TASK STATEMENT:
Within the records below is a range that opens at the line with "Ремонт (18, 1938)" and closes at the line with "[Учетная запись] (120, 111)". Return that range word for word, both ends included, and only that range.

EXERCISE DATA:
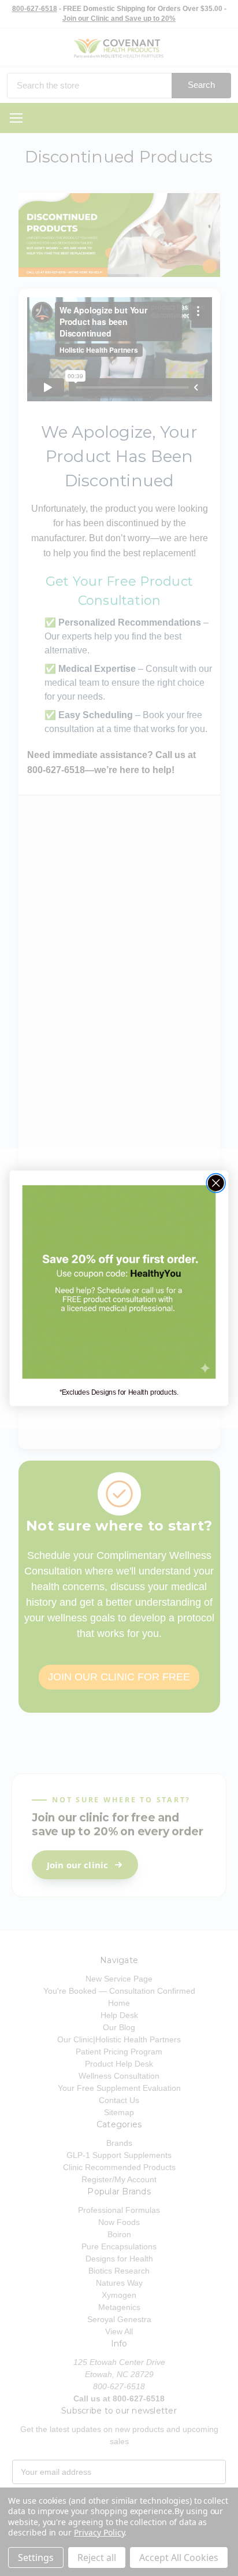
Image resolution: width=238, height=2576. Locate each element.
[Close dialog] (215, 1182)
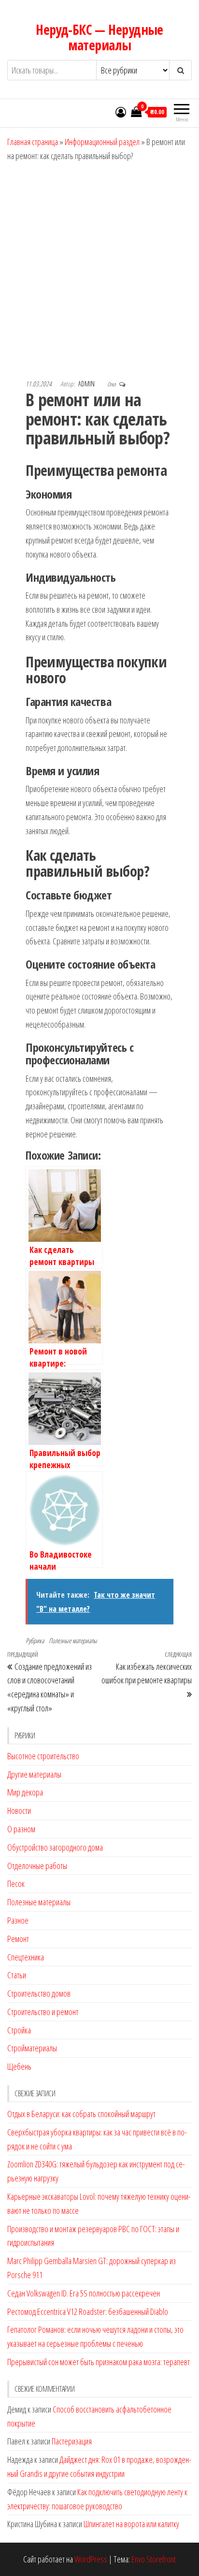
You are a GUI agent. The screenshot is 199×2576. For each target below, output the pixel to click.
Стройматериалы (32, 2048)
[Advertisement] (99, 267)
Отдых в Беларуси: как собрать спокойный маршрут (81, 2114)
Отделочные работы (37, 1865)
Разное (17, 1920)
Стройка (19, 2030)
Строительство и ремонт (42, 2011)
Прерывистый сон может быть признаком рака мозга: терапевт (98, 2362)
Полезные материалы (73, 1640)
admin (87, 383)
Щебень (19, 2066)
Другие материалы (34, 1774)
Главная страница (32, 141)
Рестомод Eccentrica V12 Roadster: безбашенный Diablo (87, 2311)
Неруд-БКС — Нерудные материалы (99, 37)
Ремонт (18, 1938)
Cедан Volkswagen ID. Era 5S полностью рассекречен (83, 2293)
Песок (16, 1883)
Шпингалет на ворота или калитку (131, 2524)
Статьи (16, 1975)
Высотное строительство (43, 1756)
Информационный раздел (102, 141)
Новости (19, 1810)
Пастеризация (72, 2441)
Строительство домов (39, 1993)
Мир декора (25, 1792)
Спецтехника (25, 1957)
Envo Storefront (153, 2559)
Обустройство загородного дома (55, 1847)
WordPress (90, 2559)
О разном (21, 1829)
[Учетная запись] (120, 111)
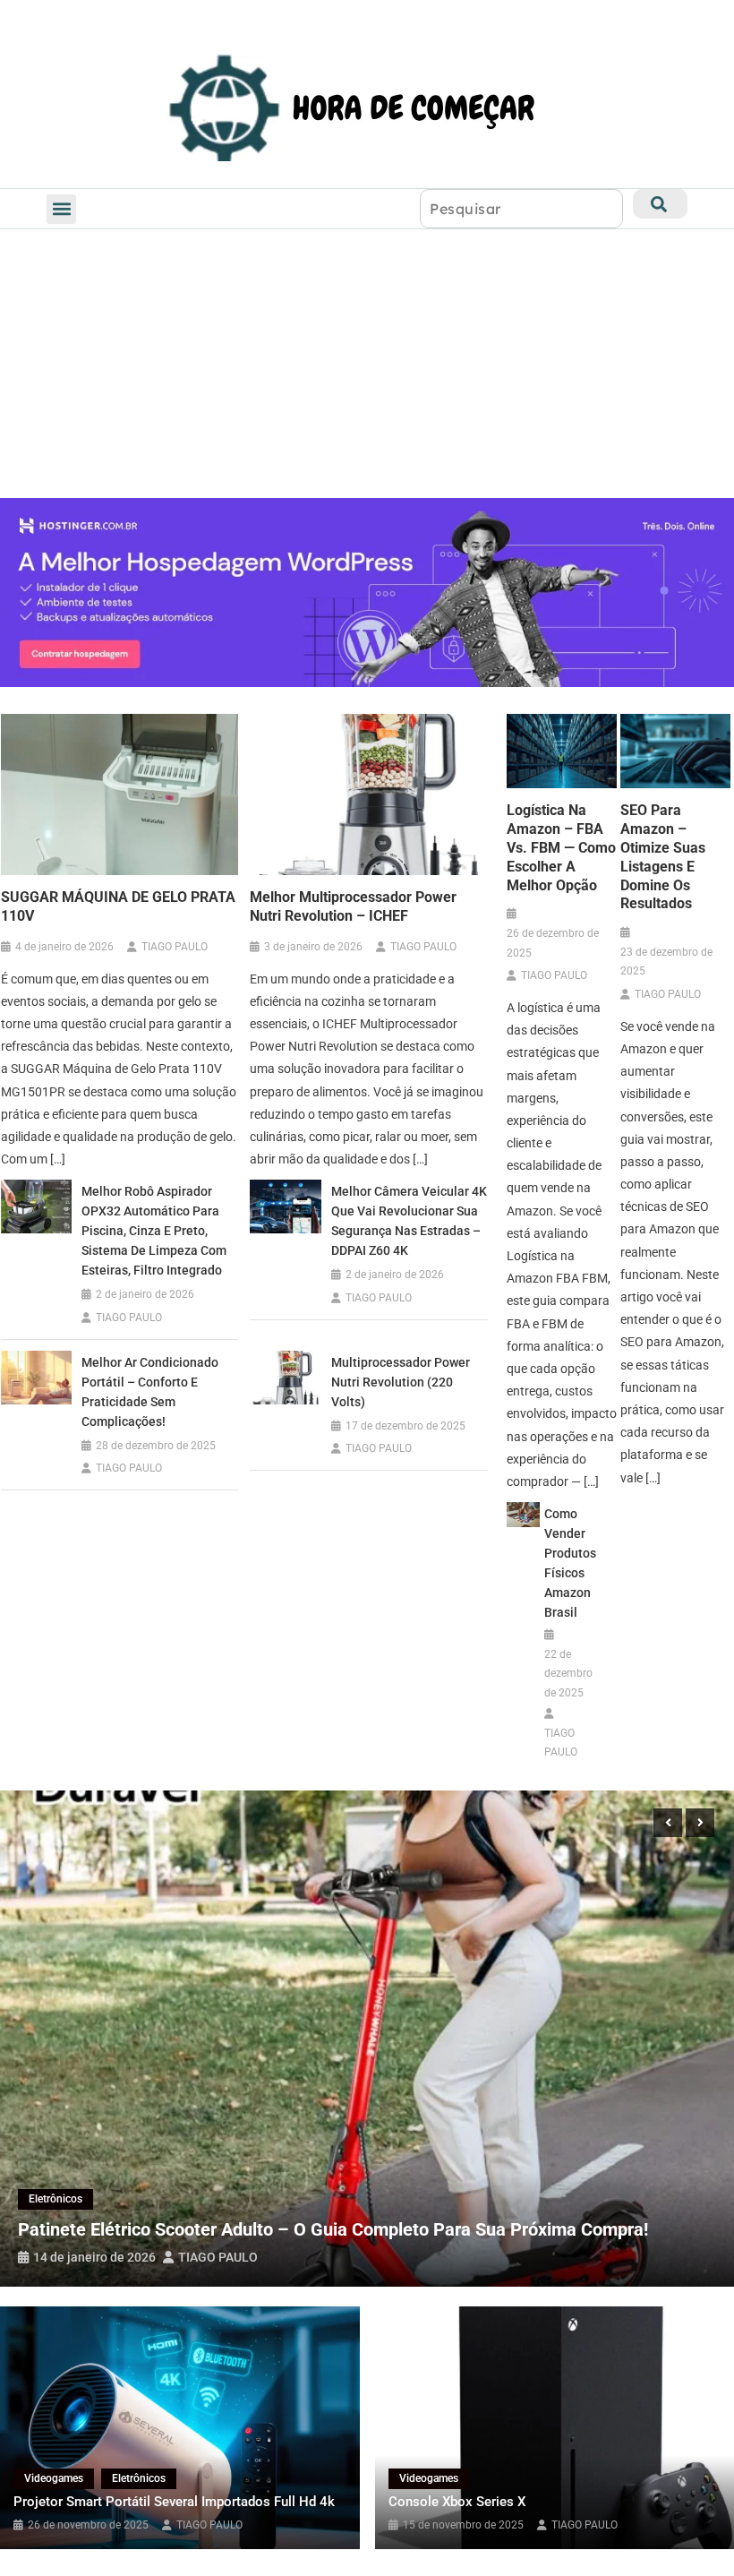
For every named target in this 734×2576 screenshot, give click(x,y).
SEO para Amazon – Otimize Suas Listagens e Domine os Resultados (662, 857)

ANSWER TO THE EXERCISE:
Ремонт (18, 1938)
Cедан Volkswagen ID. Era 5S полностью рассекречен (83, 2293)
Песок (16, 1883)
Шпингалет на ворота или калитку (131, 2524)
Статьи (16, 1975)
Высотное строительство (43, 1756)
Информационный раздел (102, 141)
Новости (19, 1810)
Пастеризация (72, 2441)
Строительство домов (39, 1993)
Мир декора (25, 1792)
Спецтехника (25, 1957)
Envo Storefront (153, 2559)
Обустройство загородного дома (55, 1847)
WordPress (90, 2559)
О разном (21, 1829)
[Учетная запись] (120, 111)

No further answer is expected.